== GIVEN INSTRUCTION ==
Please render the rows below as a Markdown table with the columns Number and Line, numbering each nonblank line and omitting the pictures.

== MATERIAL PROVIDED ==
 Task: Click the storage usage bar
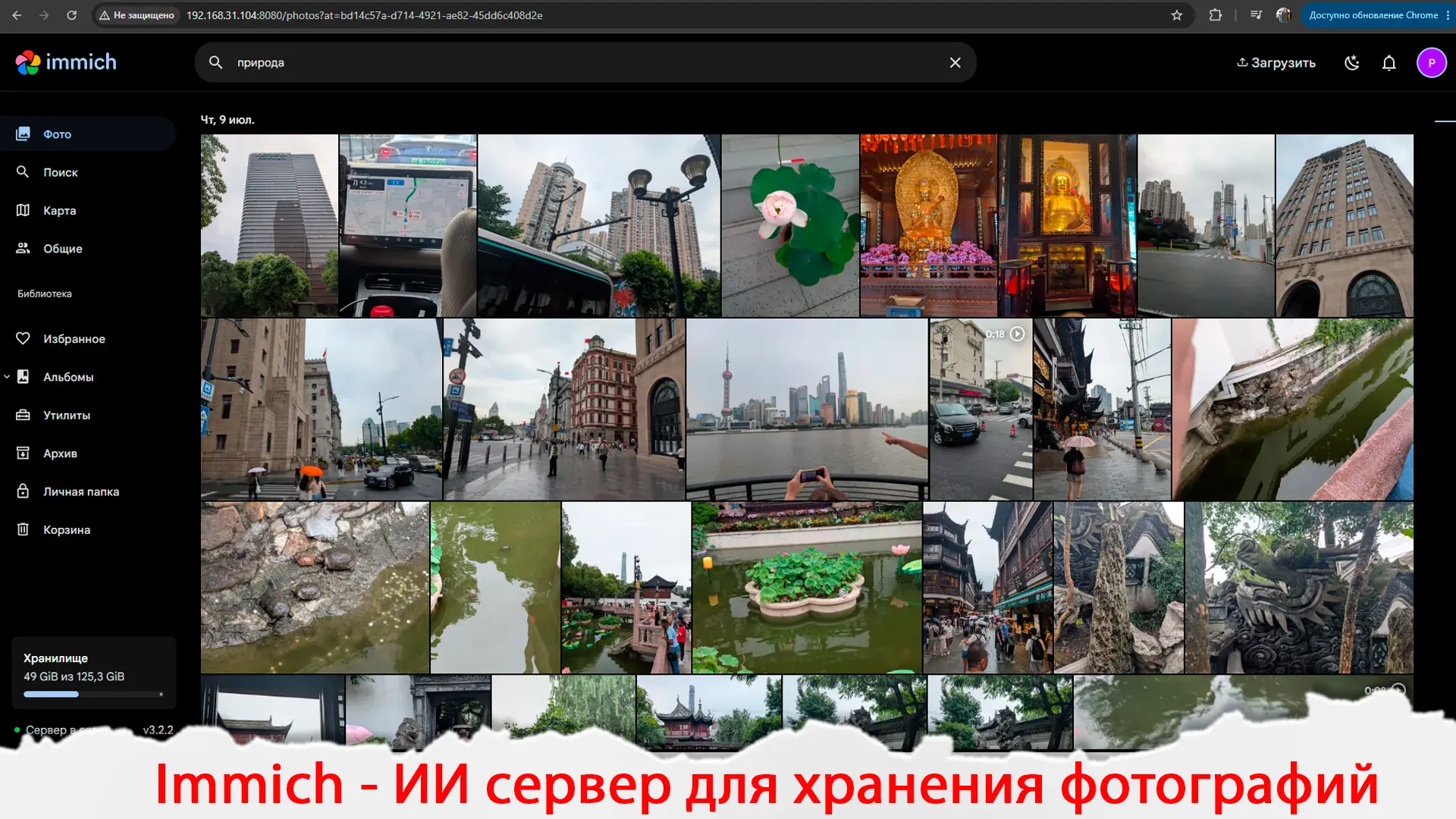click(x=93, y=694)
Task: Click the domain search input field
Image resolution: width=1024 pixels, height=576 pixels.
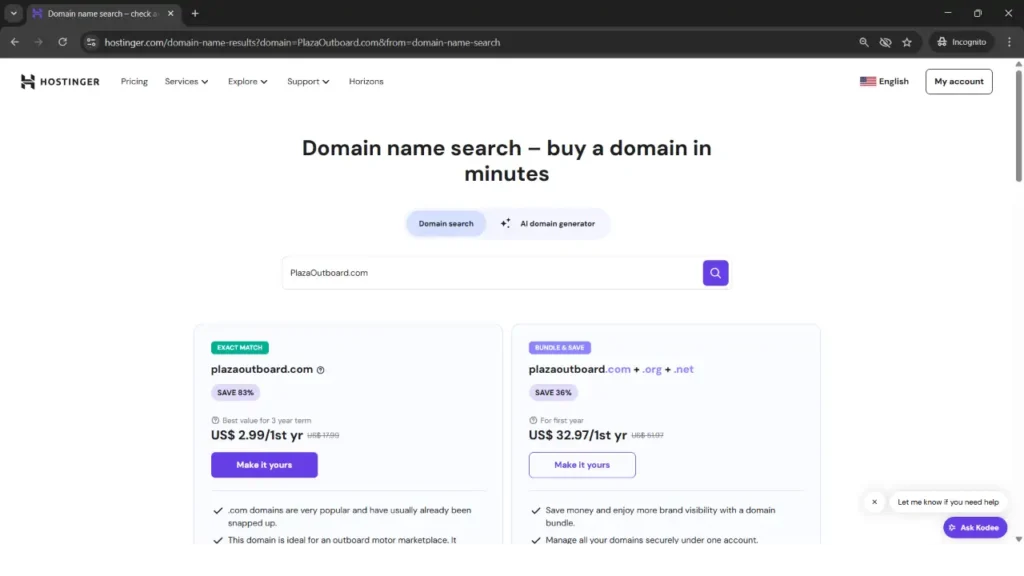Action: tap(490, 273)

== EXERCISE SOLUTION ==
| Number | Line |
|---|---|
| 1 |  Task: Click the storage usage bar |
| 2 | click(x=93, y=694) |
| 3 | Task: Click the domain search input field |
| 4 | Image resolution: width=1024 pixels, height=576 pixels. |
| 5 | Action: tap(490, 273) |